What you have to do -
Return the lines below that contain "agent".

● ● ●

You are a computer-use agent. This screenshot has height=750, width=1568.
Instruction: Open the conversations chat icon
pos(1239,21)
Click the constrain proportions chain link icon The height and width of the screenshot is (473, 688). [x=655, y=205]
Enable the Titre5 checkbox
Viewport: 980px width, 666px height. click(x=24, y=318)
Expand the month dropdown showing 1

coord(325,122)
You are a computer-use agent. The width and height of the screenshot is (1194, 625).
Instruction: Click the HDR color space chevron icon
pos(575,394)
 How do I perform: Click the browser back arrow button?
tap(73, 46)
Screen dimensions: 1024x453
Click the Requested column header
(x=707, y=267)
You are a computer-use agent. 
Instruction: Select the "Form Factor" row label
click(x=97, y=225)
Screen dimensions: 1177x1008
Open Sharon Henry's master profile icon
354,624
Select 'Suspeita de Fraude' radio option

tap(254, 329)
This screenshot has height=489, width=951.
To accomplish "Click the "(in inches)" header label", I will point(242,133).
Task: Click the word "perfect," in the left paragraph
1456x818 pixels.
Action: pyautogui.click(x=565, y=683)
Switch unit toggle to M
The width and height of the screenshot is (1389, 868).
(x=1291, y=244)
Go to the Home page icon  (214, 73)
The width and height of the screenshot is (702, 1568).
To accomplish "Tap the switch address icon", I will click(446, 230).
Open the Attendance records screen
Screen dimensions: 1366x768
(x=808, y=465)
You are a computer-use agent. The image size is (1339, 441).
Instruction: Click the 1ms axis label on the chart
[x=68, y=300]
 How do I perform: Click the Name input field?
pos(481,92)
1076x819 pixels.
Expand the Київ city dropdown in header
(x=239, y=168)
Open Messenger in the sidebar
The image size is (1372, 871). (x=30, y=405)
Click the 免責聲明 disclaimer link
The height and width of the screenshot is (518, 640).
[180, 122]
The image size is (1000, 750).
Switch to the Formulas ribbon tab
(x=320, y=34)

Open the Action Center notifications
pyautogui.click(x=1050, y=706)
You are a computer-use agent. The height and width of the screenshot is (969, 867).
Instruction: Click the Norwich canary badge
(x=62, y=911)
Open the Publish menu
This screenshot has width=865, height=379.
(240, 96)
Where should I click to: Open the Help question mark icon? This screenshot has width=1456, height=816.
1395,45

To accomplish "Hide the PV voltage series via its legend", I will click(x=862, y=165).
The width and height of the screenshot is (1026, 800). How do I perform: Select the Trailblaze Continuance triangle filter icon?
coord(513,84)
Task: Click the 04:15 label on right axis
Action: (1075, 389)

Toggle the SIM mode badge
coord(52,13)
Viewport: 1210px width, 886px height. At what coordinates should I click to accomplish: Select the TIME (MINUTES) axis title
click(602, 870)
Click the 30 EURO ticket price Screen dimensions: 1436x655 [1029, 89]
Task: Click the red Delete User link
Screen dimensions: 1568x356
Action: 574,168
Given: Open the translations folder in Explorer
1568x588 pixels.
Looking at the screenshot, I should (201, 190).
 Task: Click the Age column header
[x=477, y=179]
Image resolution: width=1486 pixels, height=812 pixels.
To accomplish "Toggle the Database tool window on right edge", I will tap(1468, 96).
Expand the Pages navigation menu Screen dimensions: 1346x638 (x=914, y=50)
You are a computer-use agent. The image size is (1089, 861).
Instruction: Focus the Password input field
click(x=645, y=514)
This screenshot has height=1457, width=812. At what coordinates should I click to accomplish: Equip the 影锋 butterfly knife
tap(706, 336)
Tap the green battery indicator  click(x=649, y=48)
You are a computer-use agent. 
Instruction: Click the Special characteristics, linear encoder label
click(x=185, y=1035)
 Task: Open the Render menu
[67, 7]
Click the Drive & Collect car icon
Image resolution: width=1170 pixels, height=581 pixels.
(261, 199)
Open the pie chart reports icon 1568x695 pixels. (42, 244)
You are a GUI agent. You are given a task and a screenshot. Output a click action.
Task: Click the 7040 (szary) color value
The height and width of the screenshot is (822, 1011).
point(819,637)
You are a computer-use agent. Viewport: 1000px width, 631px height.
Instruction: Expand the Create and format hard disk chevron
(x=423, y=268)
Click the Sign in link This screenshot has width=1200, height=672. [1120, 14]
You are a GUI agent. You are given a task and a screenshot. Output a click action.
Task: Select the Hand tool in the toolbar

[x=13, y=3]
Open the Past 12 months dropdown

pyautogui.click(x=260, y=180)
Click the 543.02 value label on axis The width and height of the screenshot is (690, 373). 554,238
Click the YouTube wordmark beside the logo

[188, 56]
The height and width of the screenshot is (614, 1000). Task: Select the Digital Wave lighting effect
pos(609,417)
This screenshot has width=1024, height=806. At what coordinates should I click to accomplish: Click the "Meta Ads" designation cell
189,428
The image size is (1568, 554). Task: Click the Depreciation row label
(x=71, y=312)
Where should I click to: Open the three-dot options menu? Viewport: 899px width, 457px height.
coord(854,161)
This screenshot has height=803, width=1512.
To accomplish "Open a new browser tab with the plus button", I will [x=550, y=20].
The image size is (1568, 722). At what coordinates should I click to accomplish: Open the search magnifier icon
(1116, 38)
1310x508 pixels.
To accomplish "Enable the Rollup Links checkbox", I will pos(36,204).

● ● ●

Output below -
You are a computer-use agent. This screenshot has height=750, width=1568.
You are a computer-use agent. The width and height of the screenshot is (1194, 625).
You are a computer-use agent. 
You are a computer-use agent. The image size is (1339, 441).
You are a computer-use agent. The height and width of the screenshot is (969, 867).
You are a computer-use agent. The image size is (1089, 861).
You are a computer-use agent. 
You are a GUI agent. You are given a task and a screenshot. Output a click action.
You are a computer-use agent. Viewport: 1000px width, 631px height.
You are a GUI agent. You are given a task and a screenshot. Output a click action.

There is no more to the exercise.